All three peering from the ridge had witnessed hellships shatter allied fleets and vaporize fleeing armies. General Sutuhr had blown apart planets and sailed through stars within the aegis of his red inferno. Now the three refugee warriors stared at his ship’s broken corpse.
The red fires had died. Some of the vast beams lay broken free of the dead hulk. Other sections had collapsed. Instead of a once powerful warship, the immense structure appeared as a dull lattice of narrow but huge crystals. The scale was greater than most alien cities. The single beams were greater in size than most skyscrapers on Earth countless ages ago. The sight struck cold shock even into the hearts of the two Khans who battled alien species, but also befriended many on exotic worlds across the galaxy. Aekos felt surprise, but growing glee.

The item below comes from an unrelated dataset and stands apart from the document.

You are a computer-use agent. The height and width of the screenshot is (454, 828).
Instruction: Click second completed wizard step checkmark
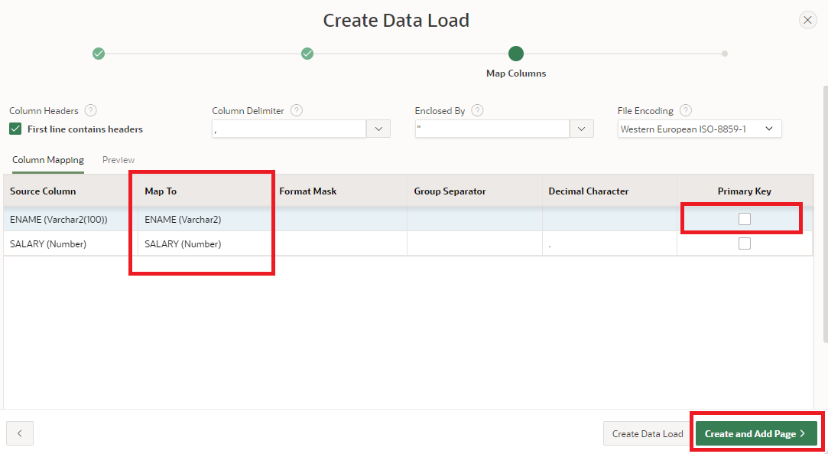307,54
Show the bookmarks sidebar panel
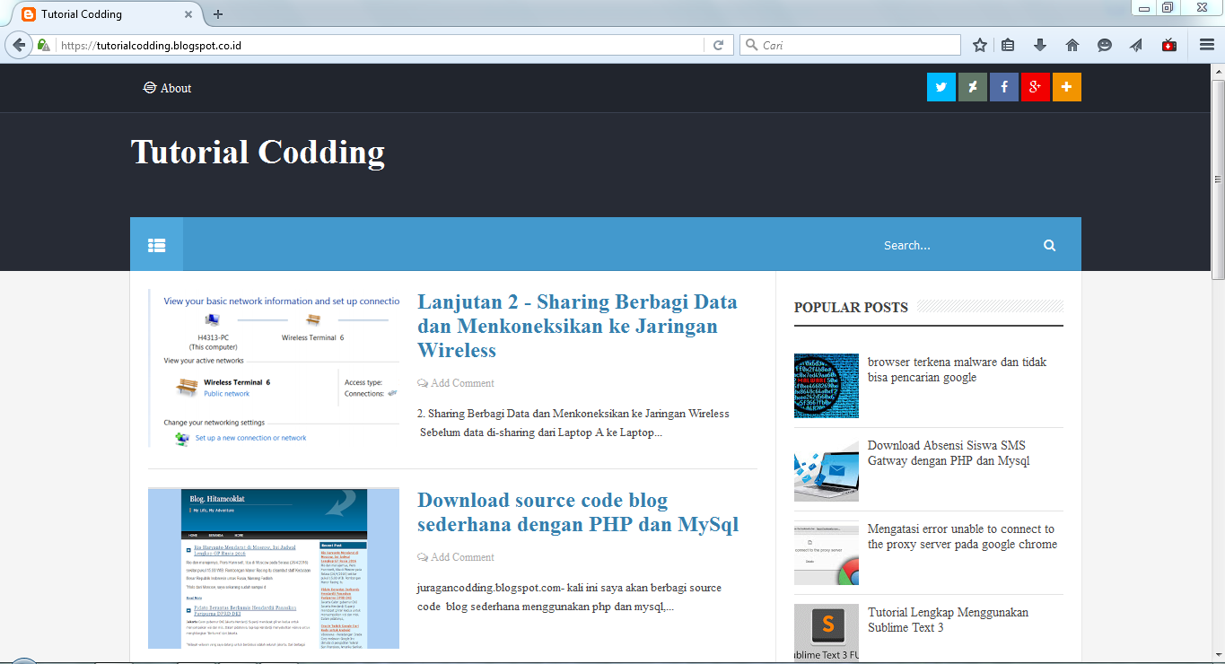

“I—all of us—would have thought it impossible days ago. To see the wreckage of a hellship?” Aekos was now obviously smiling. Then a thought came to him that made him shrink back. “Or is it a ruse to draw us out?”
“It is no ruse.” Bahl’s voice rumbled. “I have seen one hellship, the original, wounded and careening into the vastness beyond the galactic edge. That took nearly every Khan warship and allied vessel that was near our peer, plus anyone that could throw a stone from a comet.”
“But, that day, we were victorious.” Inaht sighed.
“That day,” Bahl said, almost as a whisper.
“And since those fine hours, so very long ago, something has bettered the odds of such victory.” Aekos grasped the ridge with his front talons. “If so, then perhaps Hell can be beaten, and our freedom restored.”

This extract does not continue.